[Extract — start]

Alejandro San Martin - Development of Optogenetics Tools to Measure Metabolic Flux at Subcellular Resolution in Intact Cells

Metabolites are the nodes of a complex network which is highly conserved throughout life. Understanding of local fluxes within the metabolic grid is constrained by technological limitations, mainly spatiotemporal resolution. For example, it has been known for a while that the first enzyme of glycolysis is attached to mitochondria, but we do not know what is the functional meaning of this location. Current models of cellular metabolism assume that all mitochondria in a cell behave equally. Yet mitochondria within a given cell differ in terms of morphology, age, location, connectivity, motility, and crosstalk with plasma membrane and organelles. Are they all similar in terms of their metabolism? Technologies are emerging that are capable of measuring metabolites with subcellular resolution in living cells. Genetically-encoded nanosensors are proteins build by the fusion of a ligand binding moiety with a fluorescent protein. The binding of the test molecule produces a conformational change that affect the spectroscopy properties of the fluorescent partner. Being genetically-encoded, they can be expressed in single-cells and targeted to subcellular localizations such as mitochondria. Here we introduce PyronicSF, a single-wavelength nanosensor for pyruvate. This sensor undergoes a maximal fluorescent change of 250% and detects pyruvate between 0.03 and 12 mM, spanning the physiological range in mammalian cells. PyronicSF was insensitive to pH and a panel of molecules structurally related to pyruvate. In combination with pharmacological inhibition of the mitochondrial pyruvate carrier (MPC) it was possible to obtain real-time, reversible measurements of the rate of pyruvate consumption in single mitochondria. Our results show that it is possible to characterize metabolic flux in individual organelles. We envisage that single-mitochondria pyruvate consumption measurements will allow to go deep into the understanding of how subcellular localization, morphology, aging and motility can modulate mitochondrial function.

[Extract — finish]

Answer these questions from the abstract on measuring metabolic flux:
(a) According to the abstract, which enzyme has long been known to be attached to mitochondria?
(b) Genetically-encoded nanosensors are built by fusing what two parts?
(c) Over what range of pyruvate concentrations does PyronicSF detect pyruvate?

[Provided material — start]

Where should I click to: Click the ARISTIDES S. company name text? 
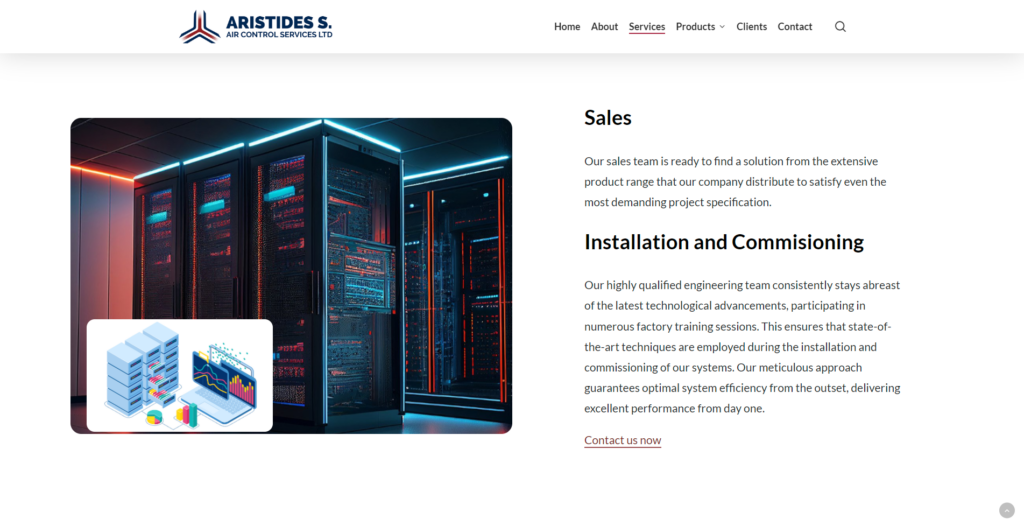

[Provided material — finish]

* Result below:
(a) The first enzyme of glycolysis.
(b) A ligand binding moiety and a fluorescent protein.
(c) Between 0.03 and 12 mM.